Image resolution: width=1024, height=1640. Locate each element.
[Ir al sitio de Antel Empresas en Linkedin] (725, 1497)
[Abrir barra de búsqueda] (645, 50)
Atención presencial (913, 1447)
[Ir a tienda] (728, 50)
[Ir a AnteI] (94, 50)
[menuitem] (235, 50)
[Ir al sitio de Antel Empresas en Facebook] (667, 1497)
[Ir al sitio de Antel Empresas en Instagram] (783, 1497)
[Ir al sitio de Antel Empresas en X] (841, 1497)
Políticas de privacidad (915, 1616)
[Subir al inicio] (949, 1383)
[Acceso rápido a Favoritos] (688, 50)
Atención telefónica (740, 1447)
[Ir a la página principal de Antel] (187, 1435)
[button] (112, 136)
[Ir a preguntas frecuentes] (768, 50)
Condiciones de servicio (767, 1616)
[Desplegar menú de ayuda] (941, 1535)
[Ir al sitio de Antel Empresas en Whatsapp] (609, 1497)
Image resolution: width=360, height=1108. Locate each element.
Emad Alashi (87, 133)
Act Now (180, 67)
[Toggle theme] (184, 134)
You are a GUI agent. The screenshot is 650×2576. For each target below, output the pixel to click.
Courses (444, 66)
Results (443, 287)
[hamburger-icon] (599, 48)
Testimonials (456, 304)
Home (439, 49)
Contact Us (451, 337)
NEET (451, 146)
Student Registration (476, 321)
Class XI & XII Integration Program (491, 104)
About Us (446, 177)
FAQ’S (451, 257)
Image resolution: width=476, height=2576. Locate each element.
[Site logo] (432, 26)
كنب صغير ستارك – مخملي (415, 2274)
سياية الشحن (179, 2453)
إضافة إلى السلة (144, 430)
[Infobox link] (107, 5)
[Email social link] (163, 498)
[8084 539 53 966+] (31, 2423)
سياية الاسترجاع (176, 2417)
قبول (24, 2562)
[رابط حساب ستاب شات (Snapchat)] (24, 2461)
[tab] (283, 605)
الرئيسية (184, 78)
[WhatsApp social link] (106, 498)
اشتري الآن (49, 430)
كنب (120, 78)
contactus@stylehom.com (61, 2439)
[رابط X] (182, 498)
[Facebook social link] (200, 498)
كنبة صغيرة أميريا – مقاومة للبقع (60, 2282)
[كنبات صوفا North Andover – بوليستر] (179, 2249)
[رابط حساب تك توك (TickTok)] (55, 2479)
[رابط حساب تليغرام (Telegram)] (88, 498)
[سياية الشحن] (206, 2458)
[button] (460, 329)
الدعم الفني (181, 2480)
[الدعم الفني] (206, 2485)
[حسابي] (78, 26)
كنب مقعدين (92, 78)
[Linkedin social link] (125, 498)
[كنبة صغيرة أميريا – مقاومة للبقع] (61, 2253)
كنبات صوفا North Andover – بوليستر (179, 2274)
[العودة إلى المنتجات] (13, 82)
|---|
▸ HOW TO COMPLETE THIS TASK: All the records above must be transcribed without a single change to any word.

▸ RESPONSE BELOW:
Image resolution: width=1024, height=1640. Locate each element.
[Ir al sitio de Antel Empresas en Linkedin] (725, 1497)
[Abrir barra de búsqueda] (645, 50)
Atención presencial (913, 1447)
[Ir a tienda] (728, 50)
[Ir a AnteI] (94, 50)
[menuitem] (235, 50)
[Ir al sitio de Antel Empresas en Facebook] (667, 1497)
[Ir al sitio de Antel Empresas en Instagram] (783, 1497)
[Ir al sitio de Antel Empresas en X] (841, 1497)
Políticas de privacidad (915, 1616)
[Subir al inicio] (949, 1383)
[Acceso rápido a Favoritos] (688, 50)
Atención telefónica (740, 1447)
[Ir a la página principal de Antel] (187, 1435)
[button] (112, 136)
[Ir a preguntas frecuentes] (768, 50)
Condiciones de servicio (767, 1616)
[Desplegar menú de ayuda] (941, 1535)
[Ir al sitio de Antel Empresas en Whatsapp] (609, 1497)
Image resolution: width=360, height=1108. Locate each element.
Emad Alashi (87, 133)
Act Now (180, 67)
[Toggle theme] (184, 134)
You are a GUI agent. The screenshot is 650×2576. For each target below, output the pixel to click.
Courses (444, 66)
Results (443, 287)
[hamburger-icon] (599, 48)
Testimonials (456, 304)
Home (439, 49)
Contact Us (451, 337)
NEET (451, 146)
Student Registration (476, 321)
Class XI & XII Integration Program (491, 104)
About Us (446, 177)
FAQ’S (451, 257)
Image resolution: width=476, height=2576. Locate each element.
[Site logo] (432, 26)
كنب صغير ستارك – مخملي (415, 2274)
سياية الشحن (179, 2453)
إضافة إلى السلة (144, 430)
[Infobox link] (107, 5)
[Email social link] (163, 498)
[8084 539 53 966+] (31, 2423)
سياية الاسترجاع (176, 2417)
قبول (24, 2562)
[رابط حساب ستاب شات (Snapchat)] (24, 2461)
[tab] (283, 605)
الرئيسية (184, 78)
[WhatsApp social link] (106, 498)
اشتري الآن (49, 430)
كنب (120, 78)
contactus@stylehom.com (61, 2439)
[رابط X] (182, 498)
[Facebook social link] (200, 498)
كنبة صغيرة أميريا – مقاومة للبقع (60, 2282)
[كنبات صوفا North Andover – بوليستر] (179, 2249)
[رابط حساب تك توك (TickTok)] (55, 2479)
[رابط حساب تليغرام (Telegram)] (88, 498)
[سياية الشحن] (206, 2458)
[button] (460, 329)
الدعم الفني (181, 2480)
[الدعم الفني] (206, 2485)
[حسابي] (78, 26)
كنب مقعدين (92, 78)
[Linkedin social link] (125, 498)
[كنبة صغيرة أميريا – مقاومة للبقع] (61, 2253)
كنبات صوفا North Andover – بوليستر (179, 2274)
[العودة إلى المنتجات] (13, 82)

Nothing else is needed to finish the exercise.